Segundo agente do PR, redução no número de investigadores não tem apelo político e Estados demandam reforços

 

 

Enquanto o Ministério Público Federal destaca as múltiplas tarefas ainda a serem concluídas pelos investigadores da Lava Jato e aponta para um suposto esvaziamento da operação, a Polícia Federal nega qualquer interferência política na decisão de pôr fim ao grupo de trabalho que atuava no Paraná. O delegado Igor Romário de Paula, coordenador da equipe, afirmou que a redução de nove para quatro no número de delegados se deve a um ajuste para “otimizar” o trabalho dos agentes.

Com as investigações espraiadas Brasil afora, a PF tem de atuar em casos decorrentes da Lava Jato em 16 Estados atualmente. As duas principais frentes fora de Curitiba são as do Rio e do Distrito Federal.

“Se antes eu conseguia um número maior de policiais do Rio de Janeiro para trabalhar aqui, especializados nesse tipo de investigações, não faz sentido o Rio liberar para trabalhar aqui se eles estão precisando de reforços.
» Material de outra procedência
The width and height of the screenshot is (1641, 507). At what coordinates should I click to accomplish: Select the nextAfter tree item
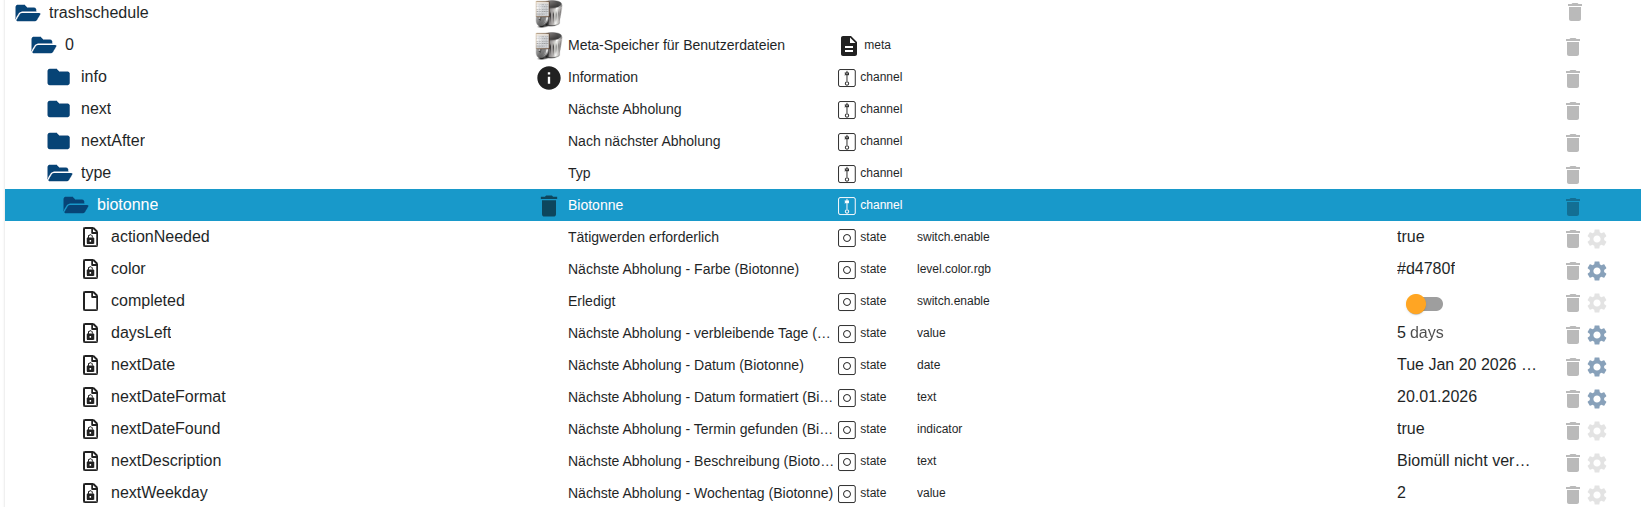[x=113, y=141]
Então esses já não vêm mais. O que eu conseguia em Brasília, esses nem se fala”, afirmou o delegado.

 

‘Realidade’. Igor disse que o ajuste foi uma “necessidade da investigação”. “Não foi uma necessidade de recursos financeiros, mas sim de adequar o recurso pessoal de gente capacitada para a realidade que a gente tem”, afirmou o agente federal.

“Foi uma decisão nossa, não foi uma decisão de Brasília. Foi uma decisão de caráter exclusivamente operacional. Não tem nenhum tipo de interferência, recado para segurar as investigações, parar os procedimentos. Foi uma decisão administrativa, do ponto de vista operacional, para dar continuidade aos trabalhos”, disse o delegado do Paraná.